Duplicate Pages in SERPs
Duplicate pages which had impressions in Google Organic SERPs.
Priority: High
Impact: Negative
What issues it may cause
Although search engines will attempt to automatically identify duplicate pages and roll them together, this may not be completely effective on very large websites or those with a high churn of URLs.
Duplicate pages can result in the dilution of authority signals, which can affect the ranking performance and reduce the crawl efficiency of the site wasting crawl budget.
How do you fix it
It's likely that the duplicates shown are not considered the primary version but this should be verified.

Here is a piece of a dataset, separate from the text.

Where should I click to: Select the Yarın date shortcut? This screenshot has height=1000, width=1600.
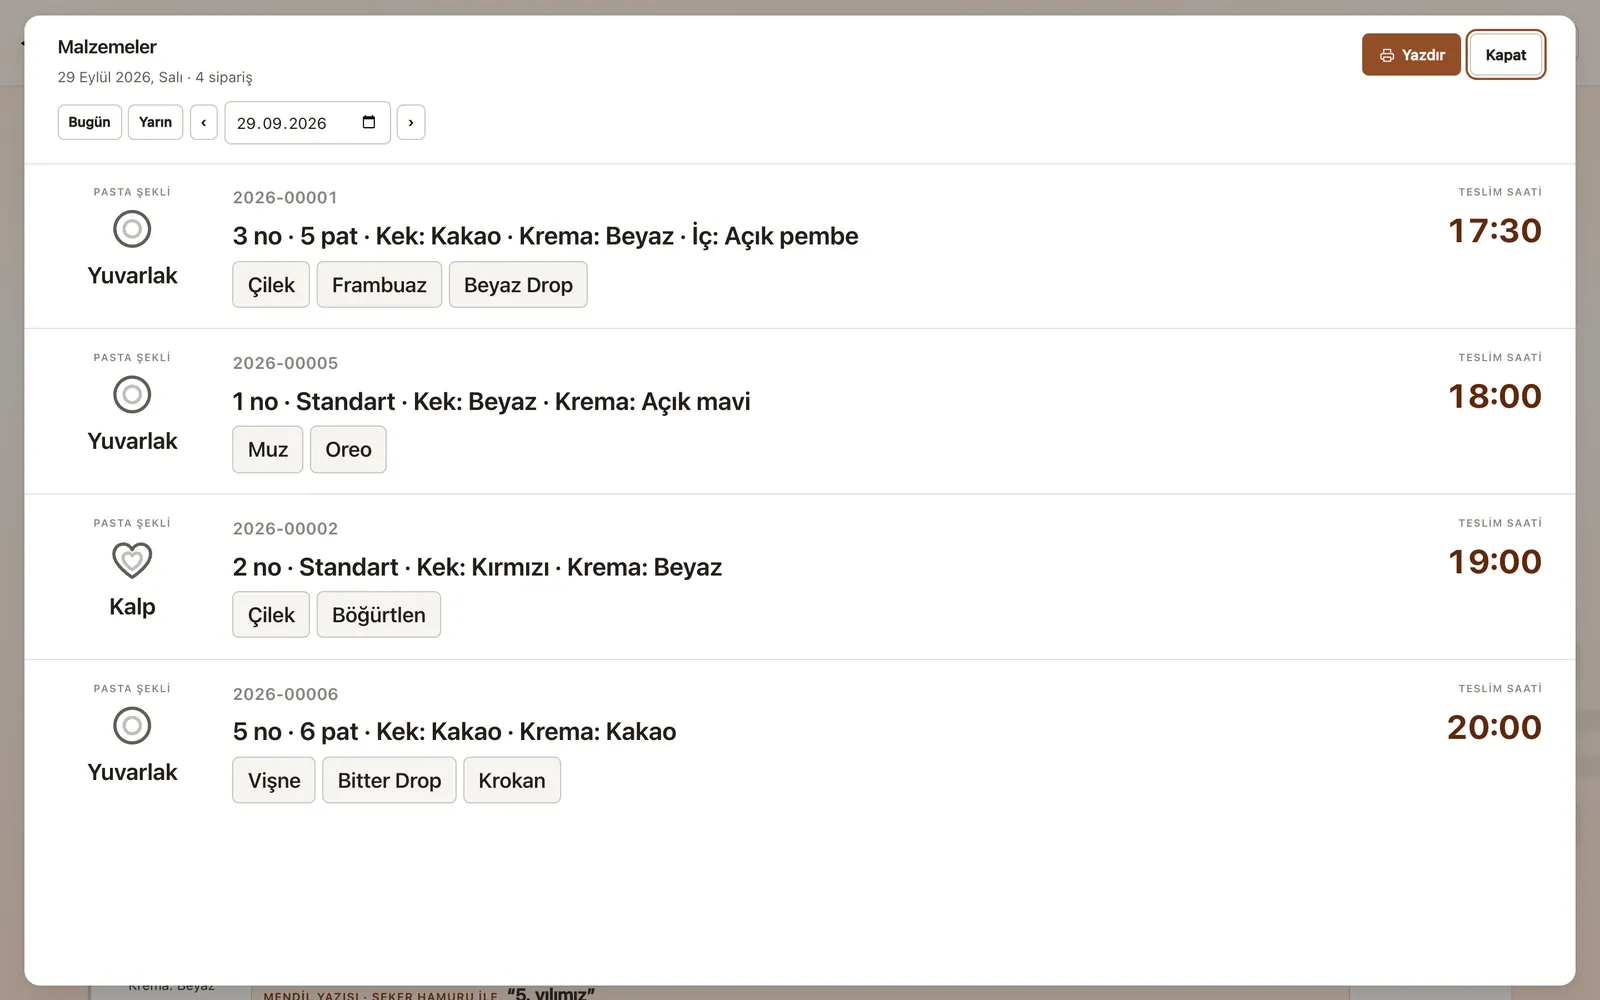tap(155, 122)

The duplicates can be eliminated by either;
- removing internal links to the URLs
- redirecting all duplicate URLs to the primary URL in each set
- adding canonical tags which point to the primary duplicate
What is the positive impact
Reducing the amount of duplicate pages can avoid the dilution of PageRank helping the remaining pages to rank better, resulting in more traffic and conversions.
Canonicalised or redirected pages will be crawled less often, improving crawl efficiency and saving on server costs.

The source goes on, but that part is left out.